Critical speed and the speed-tolerable duration relationship is another concept of exercise physiology my studies have sought to investigate and utilize, as a determinant of endurance exercise performance and therefore a really useful characteristic of physical capacity. Critical speed during running (critical power if cycling) is a measure that relatively recently both has been established as an exercise intensity demarcator alongside more traditional measures such as lactate or anaerobic threshold, as it distinguishes between heavy aerobic oxidative exercise and severe anaerobic non-oxidative exercise domains, and it as well also measures the relationship between speed and maximal attainable duration (speed-tolerable duration) above the critical speed, which because it can be calculated allows us to very accurately predict how long a subject or an athlete can sustain the severe non-oxidative exercise at given speeds above the critical speed, which helps for both optimizing high-intensity training as well as competition pacing.
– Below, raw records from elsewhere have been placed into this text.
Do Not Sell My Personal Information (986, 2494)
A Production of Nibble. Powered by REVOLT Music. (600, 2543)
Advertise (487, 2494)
In a very recent study, a postgraduate student in the lab undertook such experiments, where she established critical speed and speed-tolerable duration, along with measurements of maximal oxygen uptake, lactate or anaerobic threshold, running economy, and metabolic energy expenditure and substrate utilization. This was done under normal conditions and after supplementation of anthocyanin-rich blackcurrant extract, in a cross-over, placebo-controlled and randomized double-blind research design. Blackcurrant extract was chosen because experiments elsewhere had indicated that it may have ergogenic effects that potentially could improve high-intensity exercise. However, in our experiments, we found no such effect. The results from our experiments showed that supplementation of blackcurrant extract did not enhance or improve endurance exercise performance or the physiologic or metabolic parameters we measured, and hence provided no ergogenic effect. This was perhaps a little bit disappointing, but on the other hand, it is also important to show if a product may have ergogenic potential and when it may not have so.
Physiology of Rock Climbing and Mountaineering is an up-and-coming area of sports and exercise science, for several reasons. First, climbing, especially indoor roped climbing and bouldering, is rising in popularity these days. It has appeal to a variety of people as their chosen form of exercise and physical activity, and climbers cite a wide variety of reasons and motivations for why they climb, but important for many is the exercise training, physical capacity and the strength and conditioning aspect of it that improves fitness, health and well-being. This type of climbing has also a very strong competitive aspect to it, where competition climbing in line with most other sports sees athletes and competitions ranging in level from local club or community events to the international circuits of World Cups, World Championship, and most recently, its inclusion as an Olympic sport. The characteristics of upward and often overhanging climbing that taxes upper body and core strength as well as endurance, and with each event being time-limited to a range of seconds to minutes, this sets up a distinct bioenergetic scenario not found elsewhere.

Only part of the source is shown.